Alternatives to Long-Term Care Insurance
The cost of long-term care continues to climb much faster than the general rate of inflation. Although the primary defense against this astronomical expense has traditionally been long-term care insurance, the cost of this type of coverage has also increased disproportionately, and a growing number of insurers have discontinued their offerings in this area because of the high rate of claims.

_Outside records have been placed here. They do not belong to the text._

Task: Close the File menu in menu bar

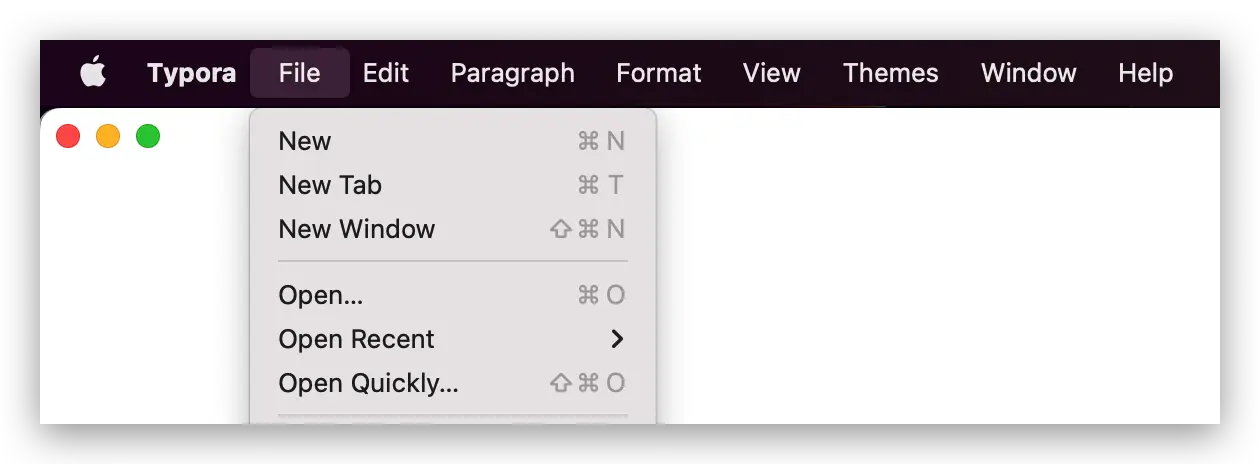Action: pyautogui.click(x=300, y=73)
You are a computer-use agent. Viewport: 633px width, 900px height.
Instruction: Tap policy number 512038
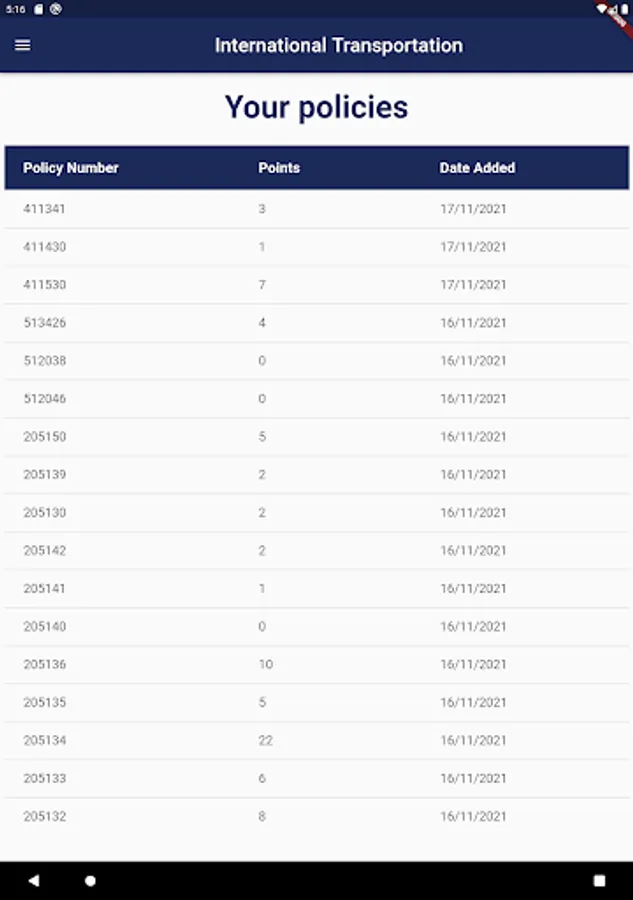click(x=45, y=361)
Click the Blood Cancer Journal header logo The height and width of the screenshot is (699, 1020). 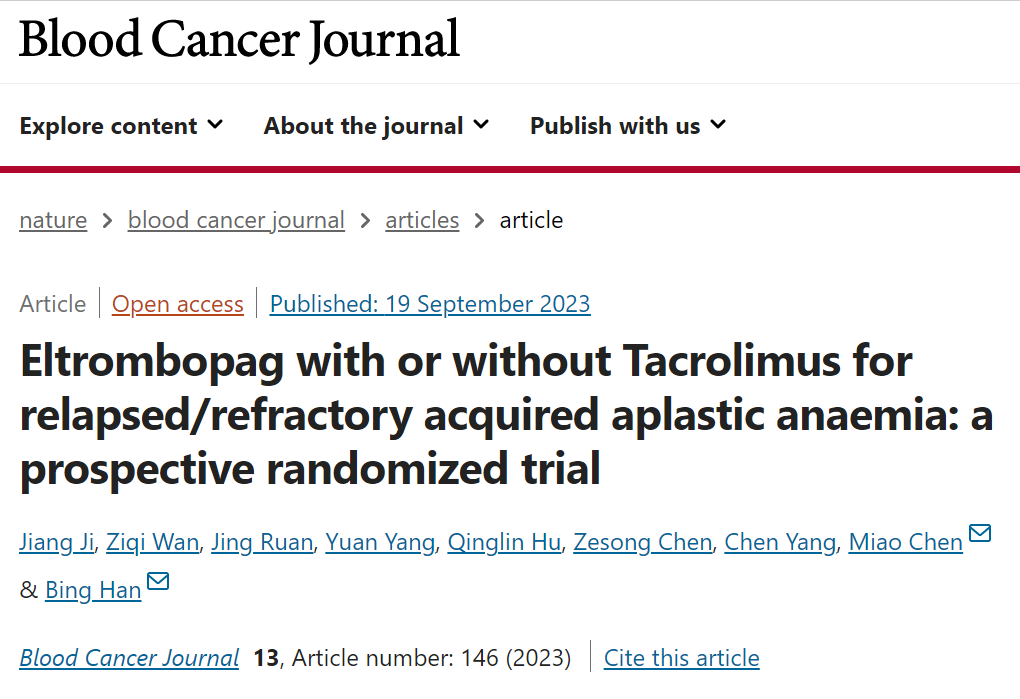[239, 40]
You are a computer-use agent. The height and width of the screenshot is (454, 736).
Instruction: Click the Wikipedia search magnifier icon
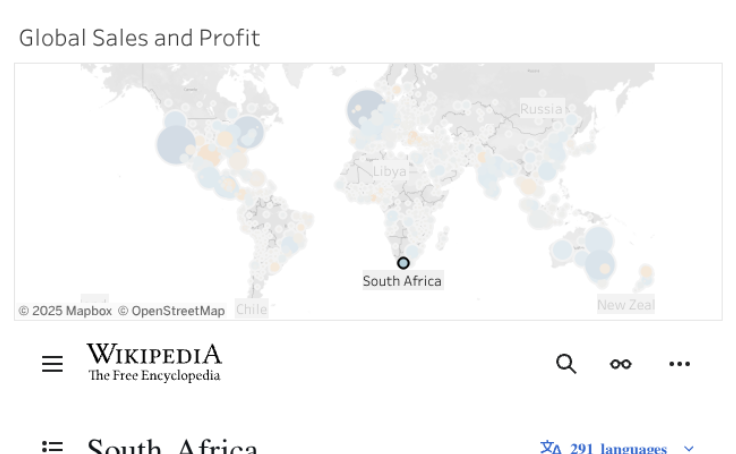[x=566, y=364]
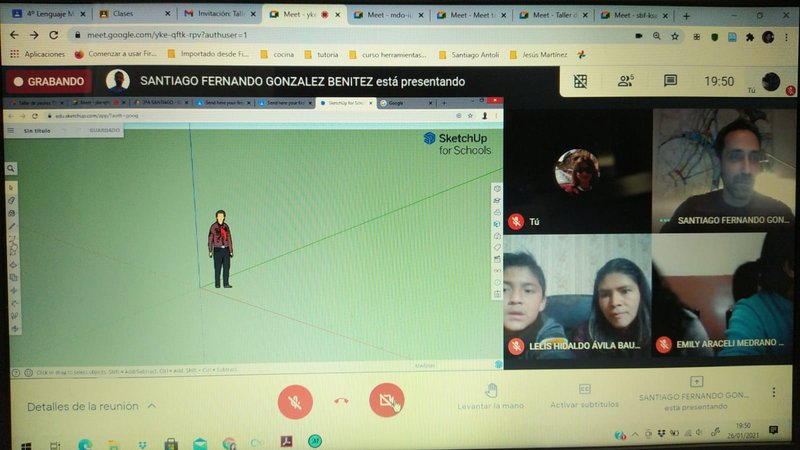Select the SketchUp Eraser tool
This screenshot has width=800, height=450.
[12, 200]
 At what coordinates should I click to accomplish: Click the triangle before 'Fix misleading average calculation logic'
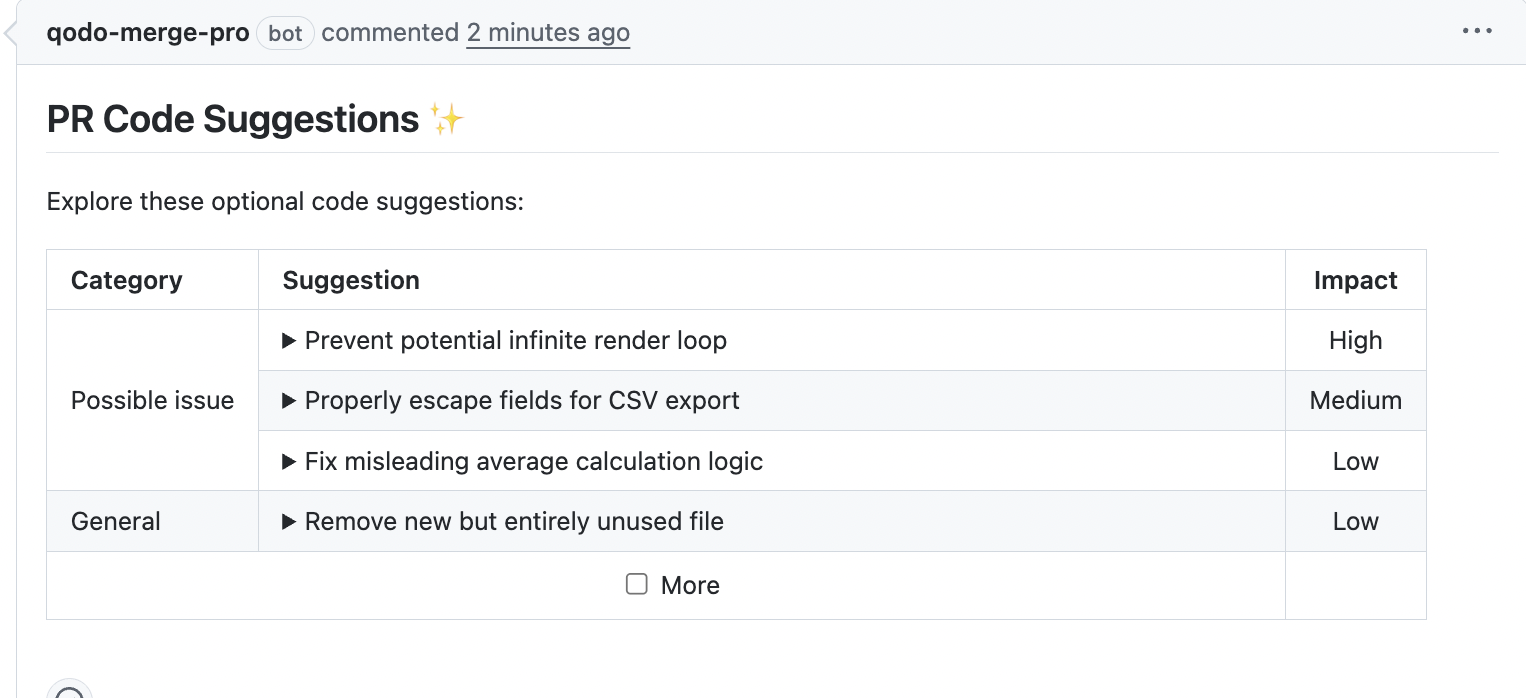[289, 461]
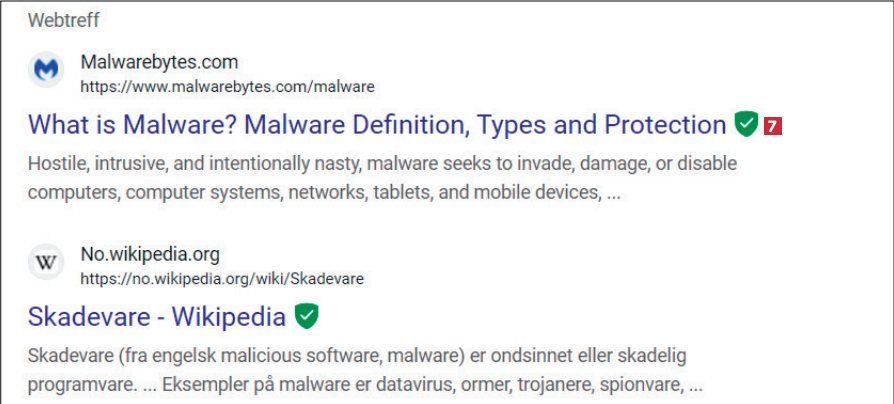Click snippet line starting 'Hostile, intrusive'
Image resolution: width=894 pixels, height=404 pixels.
coord(382,163)
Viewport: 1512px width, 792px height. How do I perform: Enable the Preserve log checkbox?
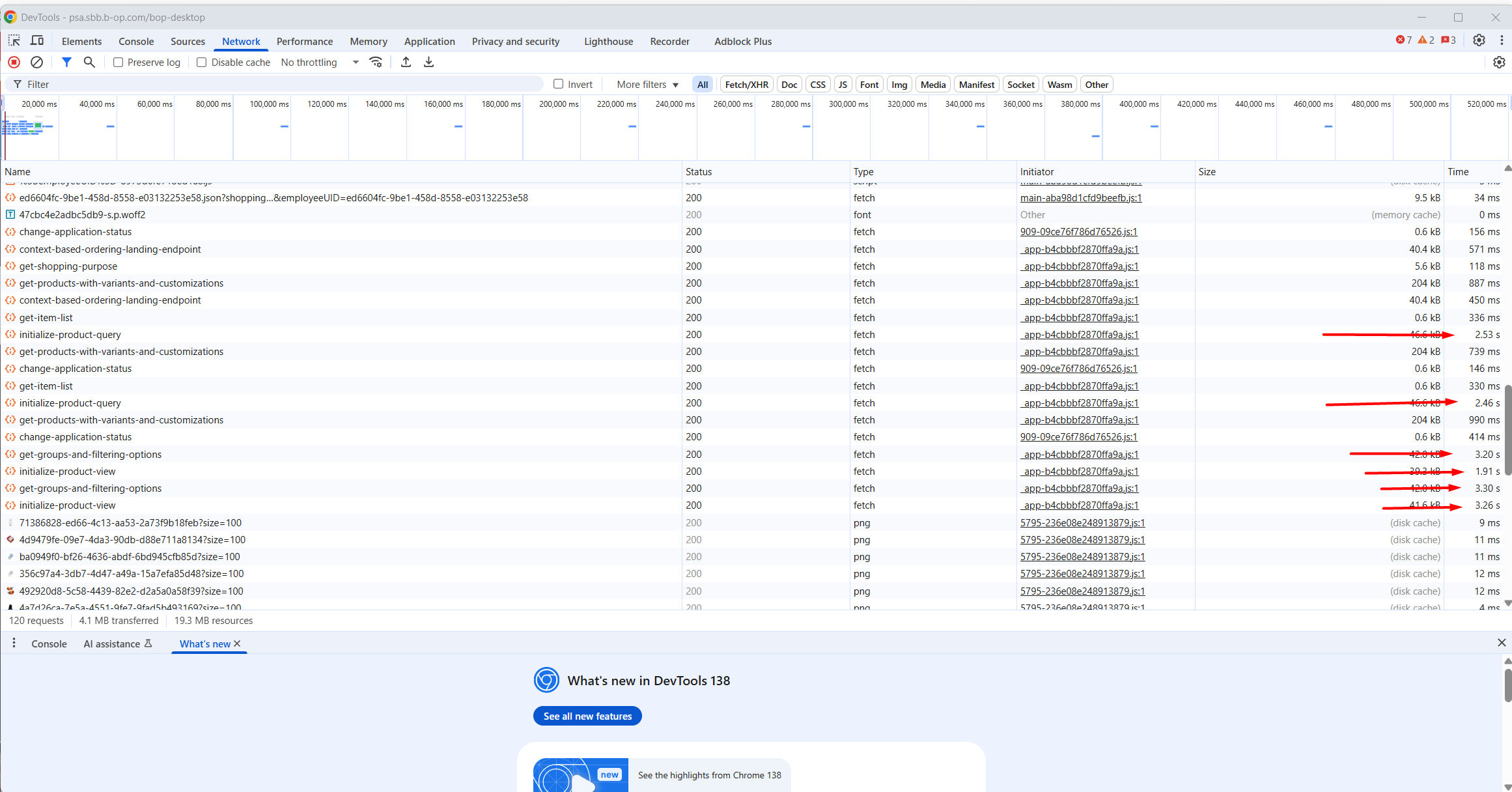119,63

Many consumers are actively seeking alternatives to this form of protection in an effort to cut their costs while maintaining a plan to deal with this contingency if it occurs. (For more, see: Types of Long-Term Care Coverage.)
On the Financial Side
Traditional long-term care policies are gradually starting to fall out of favor in the marketplace, due in part to their cost, as well as the fact that they are designed to be use-it-or-lose-it products. If the policy owner ends up not needing managed care, there is no refund for the thousands of dollars of premiums that were paid into them. These policies are rapidly being supplanted by term and permanent life insurance policies that have accelerated benefit riders attached to them that can be used to pay for critical, chronic or terminal illness or long-term care expenses specifically. These vehicles resolve this dilemma for policy holders and provide other forms of protection and savings as well.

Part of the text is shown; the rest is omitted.